If the global minimum tax issue is not addressed soon, Vietnam may “lose steam” in the race to attract FDI. This can happen when international investors choose other countries with lower minimum taxes to invest in. If Vietnam continues to maintain its current tax rate without introducing adaptive measures, it may no longer be attractive to international investors and lose opportunities to attract FDI.

An important note was just announced by Minister of Planning and Investment Nguyen Chi Dung at the Government’s Online Conference with localities held in early April 2023. It said that FDI registered in Vietnam in the first quarter decreased by 19.3% year on year.

In fact, this was mentioned by the Foreign Investment Agency in the report on FDI attraction in the first quarter of the year. Accordingly, the amount of the period was nearly 5.45 billion USD, down 38.8% year over year. The difference in statistics is attributed to the fact that just a few days after the Foreign Investment Agency published data on FDI attraction in Q1 2023, Sumitomo Mitsui Banking Corporation (Japan) spent $1.5 billion on buying VPBank stocks. With this additional investment, FDI registered in Vietnam increased significantly, narrowing the decrease to only 19.3%.

The lack of large-scale projects is the most fundamental reason the Foreign Investment Agency pointed out, causing a decline in FDI registered in Vietnam. In contrast, projects with an investment scale of less than 1 million USD account for nearly 70% of new projects.


“Urgent”, “pressing”, etc., are what experts and businesses often describe in discussing the global minimum tax issue. Not only will Vietnam “lose steam” in the race to attract big investors, but it will also lose the right to impose additional taxes. This is because if the country does not have a timely countermeasure, starting from 2024, foreign investors in Vietnam will have to pay the difference in taxes to the country of origin of investment.

According to a review of the General Department of Taxation, about 1,000 foreign enterprises in Vietnam, depending on the level of incentives enjoyed and the remaining preferential time, are subject to the minimum global tax payment. Last August, the government set up a working group to tackle the global minimum tax issue. Both the Ministry of Finance and the Ministry of Planning and Investment were assigned research tasks by the Prime Minister to come up with appropriate countermeasures. Prime Minister Pham Minh Chinh once again emphasized this at the recent Government Conference with localities.
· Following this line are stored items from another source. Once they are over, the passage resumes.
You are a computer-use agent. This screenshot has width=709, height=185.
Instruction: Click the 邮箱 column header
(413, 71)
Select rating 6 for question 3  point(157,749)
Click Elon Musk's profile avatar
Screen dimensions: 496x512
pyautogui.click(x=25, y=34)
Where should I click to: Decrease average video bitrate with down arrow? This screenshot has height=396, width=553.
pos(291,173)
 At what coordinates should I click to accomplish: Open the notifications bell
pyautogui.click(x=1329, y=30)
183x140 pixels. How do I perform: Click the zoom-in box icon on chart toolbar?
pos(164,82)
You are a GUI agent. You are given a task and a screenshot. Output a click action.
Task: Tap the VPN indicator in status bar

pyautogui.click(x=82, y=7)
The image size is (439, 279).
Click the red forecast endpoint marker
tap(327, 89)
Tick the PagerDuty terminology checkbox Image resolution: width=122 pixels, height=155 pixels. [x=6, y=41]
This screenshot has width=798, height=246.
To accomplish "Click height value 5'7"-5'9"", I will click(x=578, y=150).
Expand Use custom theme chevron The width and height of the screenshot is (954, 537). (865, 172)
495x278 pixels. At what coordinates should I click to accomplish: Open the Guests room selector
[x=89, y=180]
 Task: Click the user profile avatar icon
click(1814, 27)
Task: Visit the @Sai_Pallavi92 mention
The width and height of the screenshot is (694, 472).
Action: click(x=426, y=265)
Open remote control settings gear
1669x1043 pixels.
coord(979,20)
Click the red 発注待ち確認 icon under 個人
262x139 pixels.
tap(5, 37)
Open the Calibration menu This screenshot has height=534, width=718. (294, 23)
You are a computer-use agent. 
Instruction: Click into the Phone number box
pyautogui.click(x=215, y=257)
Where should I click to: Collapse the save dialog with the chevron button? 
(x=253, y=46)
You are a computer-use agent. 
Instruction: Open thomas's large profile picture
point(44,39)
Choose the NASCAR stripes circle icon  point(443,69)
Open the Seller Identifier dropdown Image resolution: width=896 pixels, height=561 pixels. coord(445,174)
Because this kind of support is provided through the registration and payment procedures after enterprises have fulfilled their tax obligations, the Government of Vietnam will be able to mobilize financial resources and payment easily.

This is also something frequently mentioned by many experts and tax advisors. According to Mr. Thomas McClelland, Deputy Director-General in charge of Tax Advisory Services at Deloitte Vietnam, in the immediate future, Vietnam may consider the solution of applying a QDMTT to gain the right to collect additional taxes before other countries. This is a measure that some countries have announced their intentions to adopt, such as Hong Kong, Singapore, and Malaysia.

Regarding this, Ms. Dao Thi Thu Huyen, Deputy Director-General at Canon Vietnam, thought Thailand would implement electricity bill support for investors if the global minimum tax were imposed. According to her, Canon Vietnam currently supplies more than 50% of the Group’s output, and one of the reasons why Canon invests in large-scale production in Vietnam is to enjoy tax incentives. But if Vietnam does not have a timely response to the imposition of the global minimum tax, the Group will likely consider allocating production to other sites with other competitive advantages.



The time for applying the Global Minimum Tax Rule is approaching, requiring Vietnam to accelerate the process of researching policies and solutions when it is widely implemented.

The deputy minister said that Vietnam had made necessary administrative reforms to minimize business costs. In particular, the Government issued Resolution No. 31/2023 at the regular Government meeting in February 2023. Accordingly, the Ministry of Finance was requested to assume the prime responsibility and coordinate with the Ministry of Planning and Investment and relevant agencies to urgently complete the study, finalize the comprehensive report on the global minimum tax mechanism, and then report to the Prime Minister in March 2023. Previously, on August 4, 2022, the Prime Minister established a Special Working Group to study and propose related solutions.

The clock is ticking. Therefore, it is time that Vietnam sped up to cope with the global minimum tax issue.